[WORKING DATA — start]
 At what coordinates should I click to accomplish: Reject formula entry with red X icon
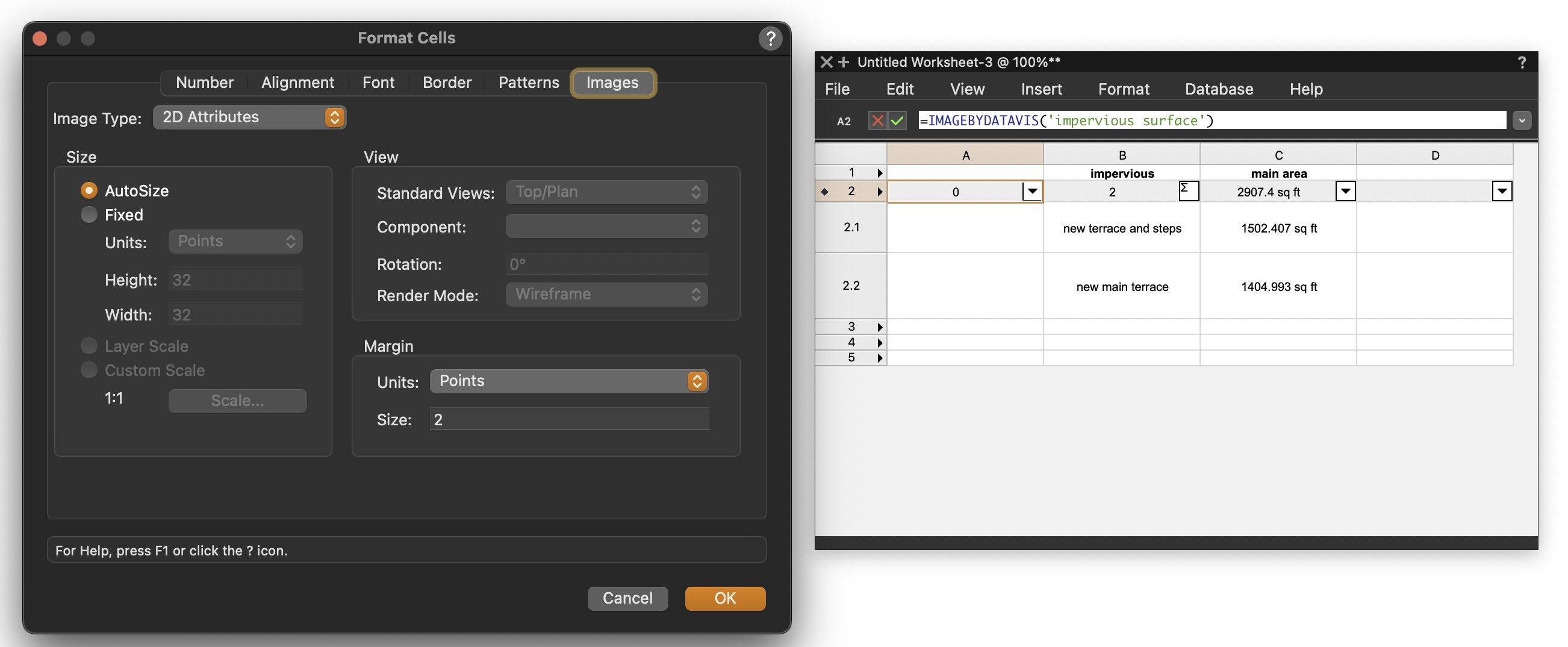pyautogui.click(x=877, y=120)
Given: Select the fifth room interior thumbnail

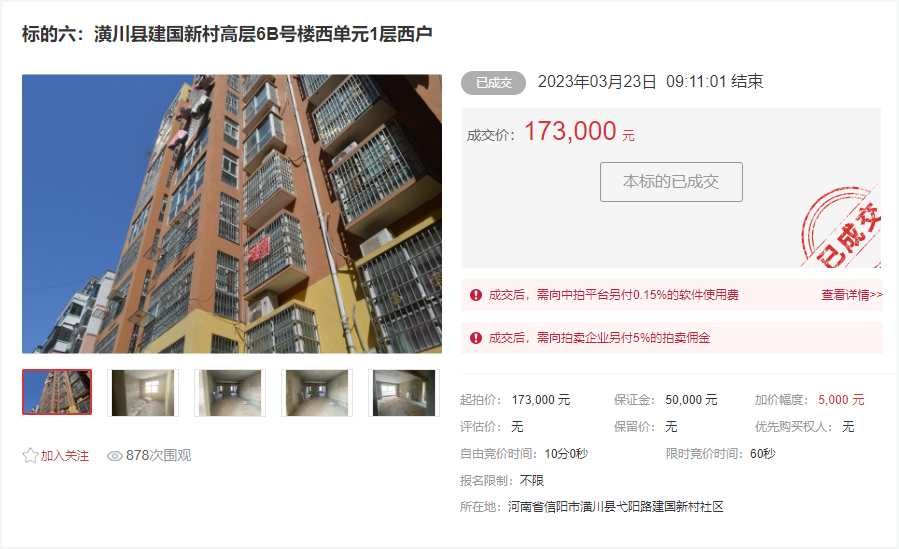Looking at the screenshot, I should coord(404,393).
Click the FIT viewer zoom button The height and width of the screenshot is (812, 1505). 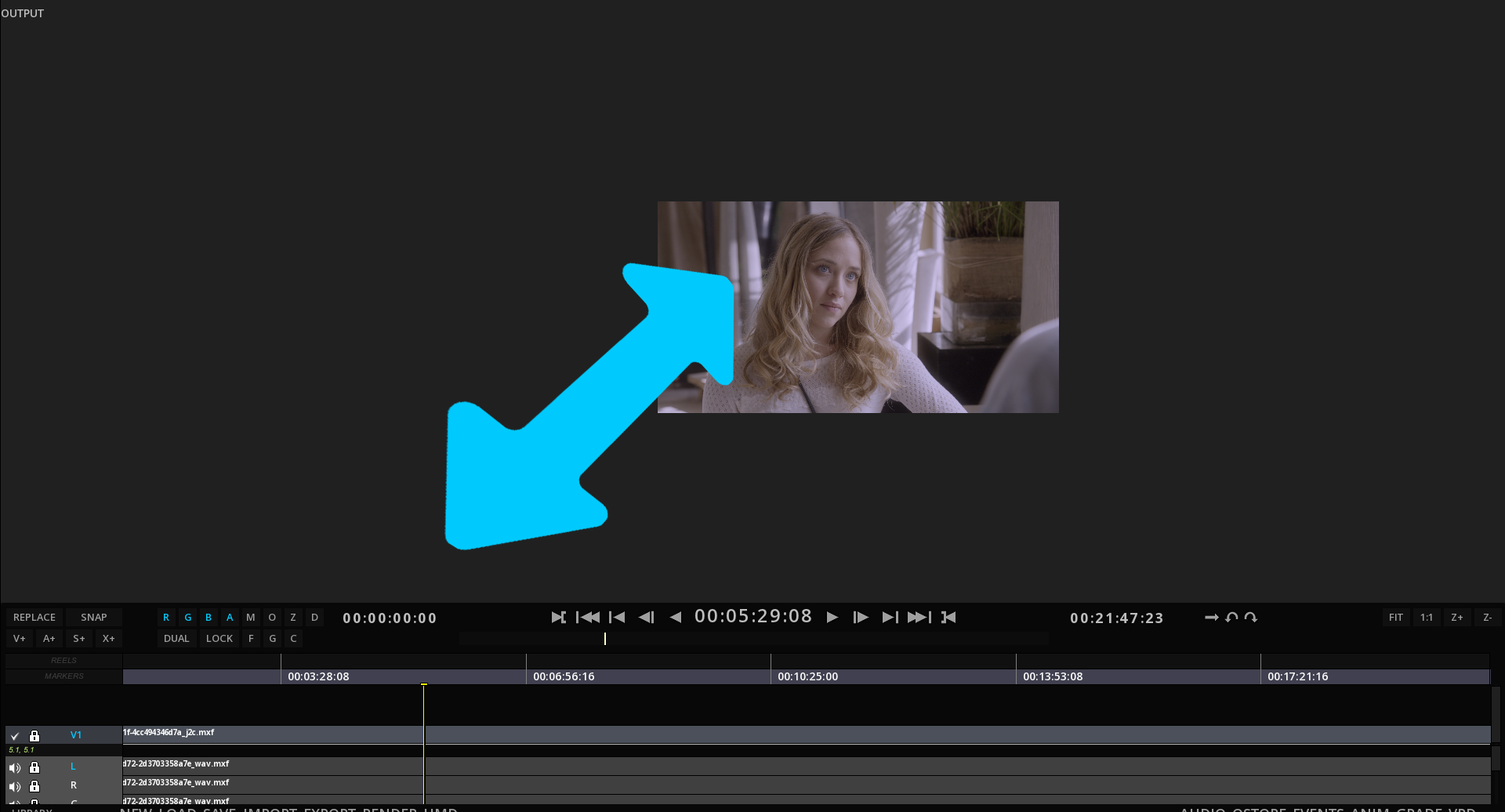(x=1395, y=618)
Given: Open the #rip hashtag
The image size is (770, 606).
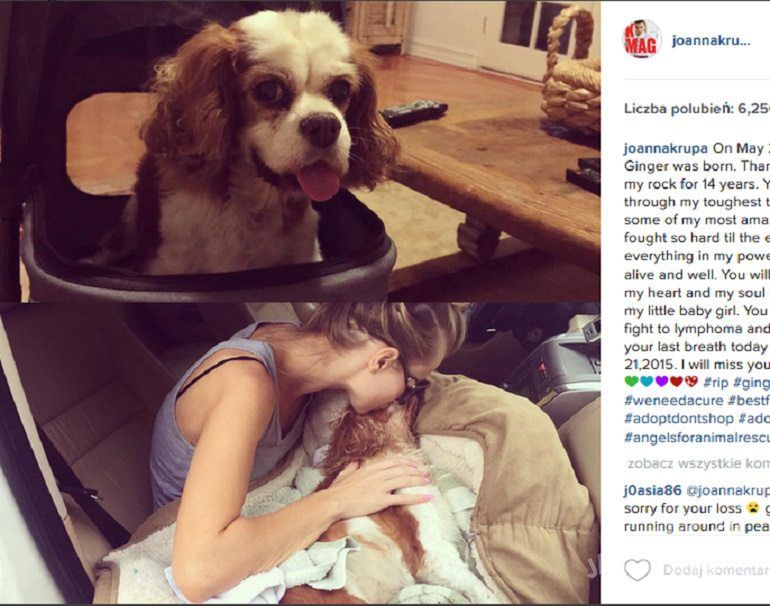Looking at the screenshot, I should (715, 382).
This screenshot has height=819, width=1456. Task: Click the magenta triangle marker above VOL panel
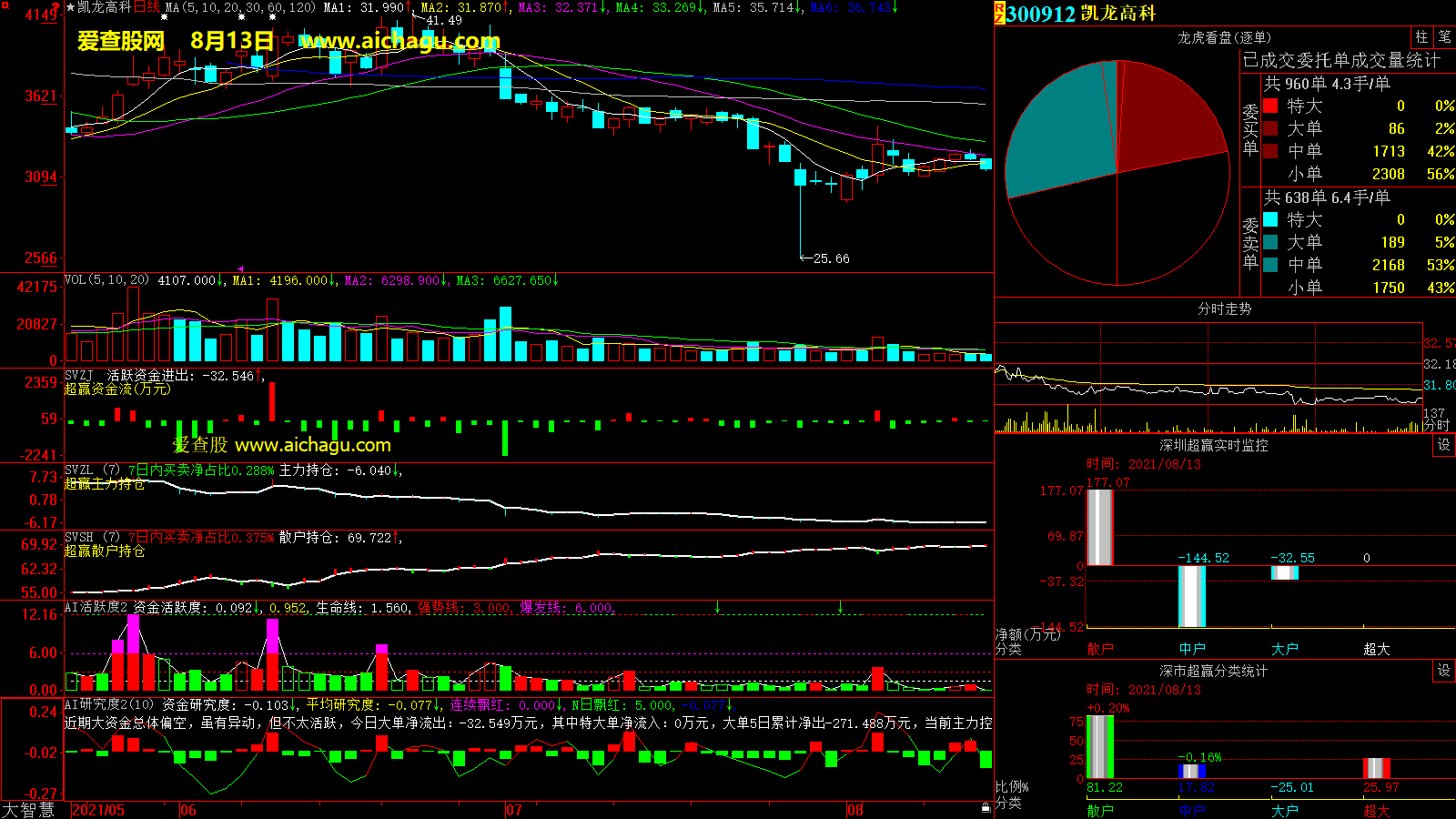(x=240, y=268)
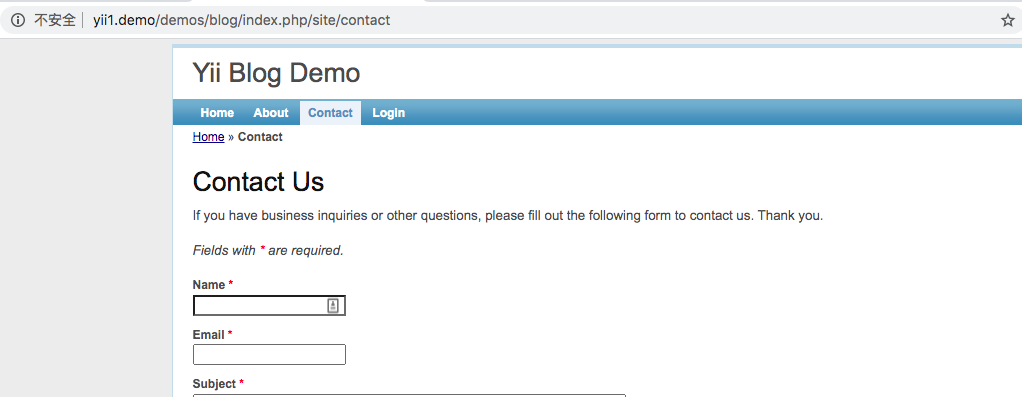Open the Home navigation item
This screenshot has height=397, width=1022.
click(217, 113)
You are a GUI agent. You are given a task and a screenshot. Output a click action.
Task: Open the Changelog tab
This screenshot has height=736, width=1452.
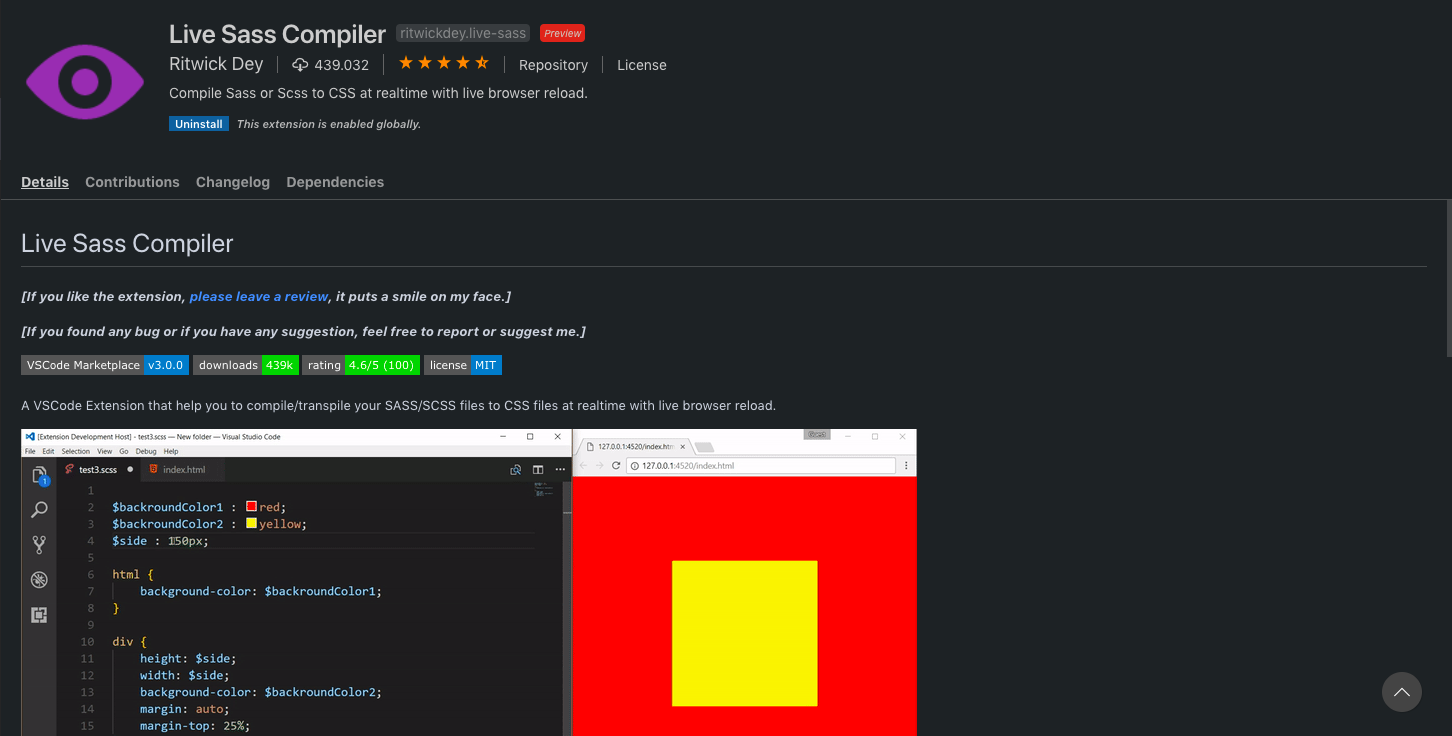pyautogui.click(x=232, y=182)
[WORKING DATA — finish]
→ **WORK REQUIRED**
Leave out every picture, and repeat word for word only the lines from the one holding "This screenshot has height=819, width=1456." through the end of the entries above, both ends included.

→ **YOUR SOLUTION**
This screenshot has height=819, width=1456. Task: Click the magenta triangle marker above VOL panel
(x=240, y=268)
Open the Home navigation item
This screenshot has height=397, width=1022.
click(217, 113)
You are a GUI agent. You are given a task and a screenshot. Output a click action.
Task: Open the Changelog tab
This screenshot has height=736, width=1452.
pyautogui.click(x=232, y=182)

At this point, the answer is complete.